Деструктивной альтернативой идентичности, с точки зрения психосоциального подхода, является спутанность идентичности: «Неспособность многих молодых (и не только молодых — В. И., М. К.) людей найти свое место в жизни базируется на предшествующих сильных сомнениях в своей этнической и сексуальной идентичности,

148

или ролевой спутанности, соединяющейся с застарелым чувством безнадежности. В этом случае делинквентные и “пограничные” эпизоды не становятся чем-то уникальным»1. Типичными проявлениями спутанности идентичности в социальной жизни индивида являются неспособность к установлению адекватных отношений близости, подменяемым симбиотической зависимостью, либо истерическим отвержением, диффузия временной перспективы и диффузия трудолюбия.

• Раздел данных:
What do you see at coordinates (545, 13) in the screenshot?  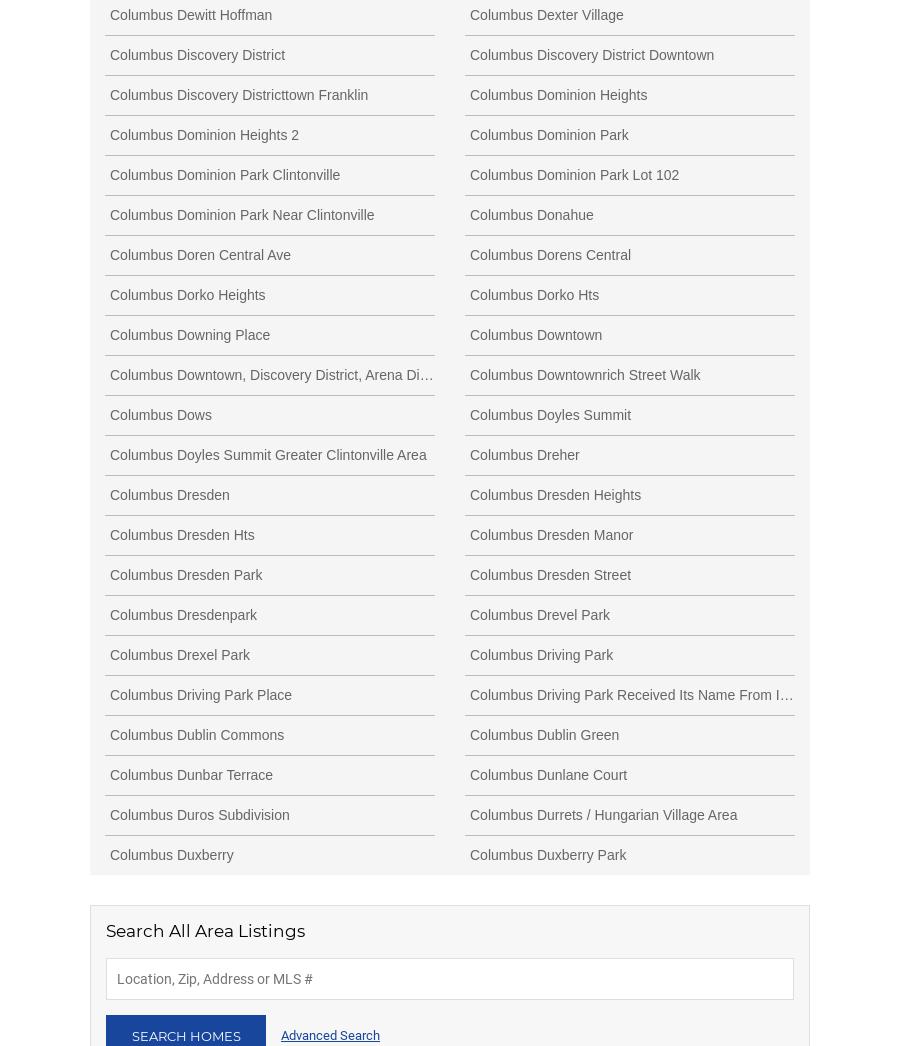 I see `'Columbus Dexter Village'` at bounding box center [545, 13].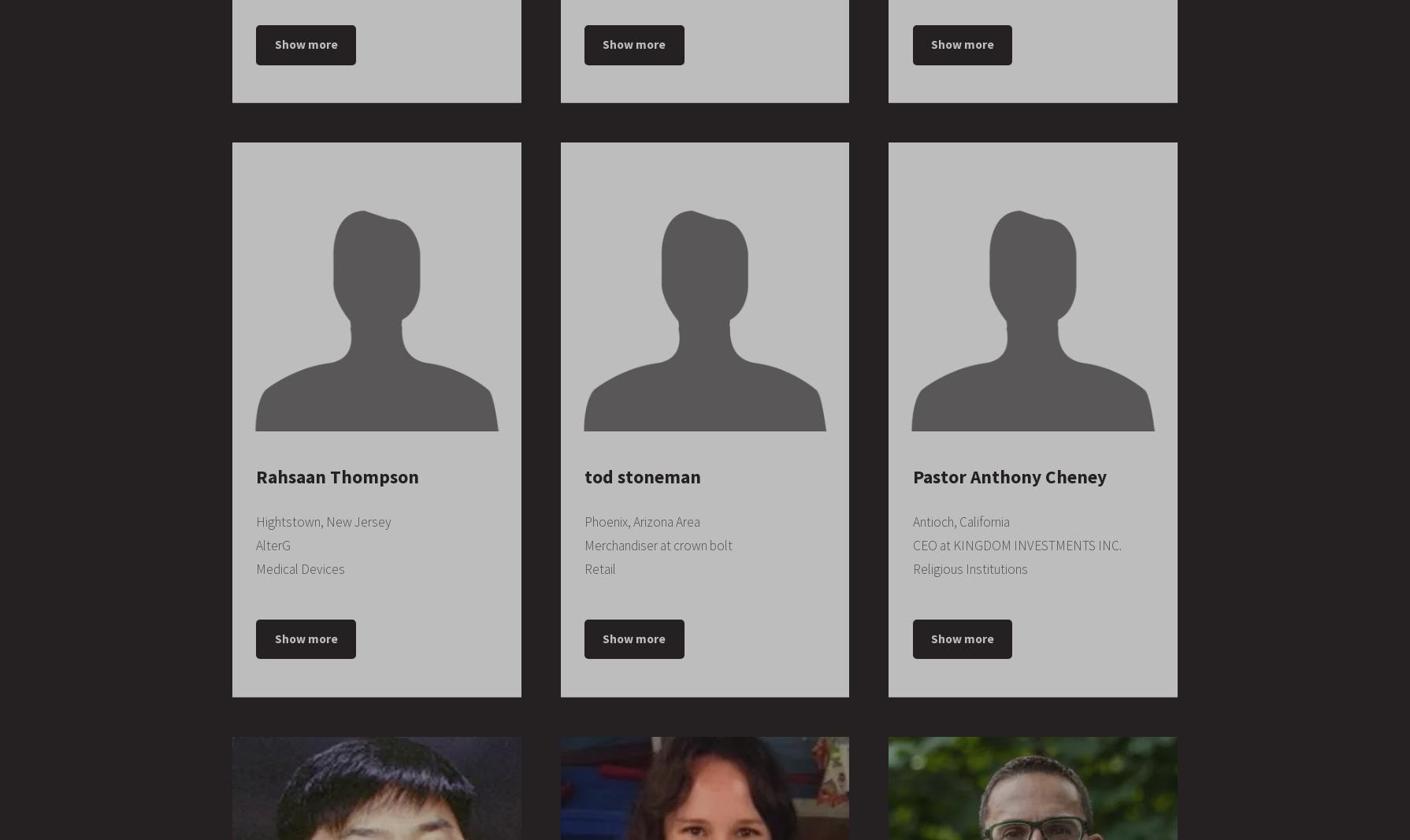 The image size is (1410, 840). Describe the element at coordinates (1046, 524) in the screenshot. I see `'June 2010 – August 2010'` at that location.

• Задание:
Отредактируйте текст о спутанности идентичности: перепишите отрывок от слов «Деструктивной альтернативой идентичности, с» до слов «и диффузия трудолюбия.» включительно, заменив «чувством» на «ощущением».

• Выполненное задание:
Деструктивной альтернативой идентичности, с точки зрения психосоциального подхода, является спутанность идентичности: «Неспособность многих молодых (и не только молодых — В. И., М. К.) людей найти свое место в жизни базируется на предшествующих сильных сомнениях в своей этнической и сексуальной идентичности,

148

или ролевой спутанности, соединяющейся с застарелым ощущением безнадежности. В этом случае делинквентные и “пограничные” эпизоды не становятся чем-то уникальным»1. Типичными проявлениями спутанности идентичности в социальной жизни индивида являются неспособность к установлению адекватных отношений близости, подменяемым симбиотической зависимостью, либо истерическим отвержением, диффузия временной перспективы и диффузия трудолюбия.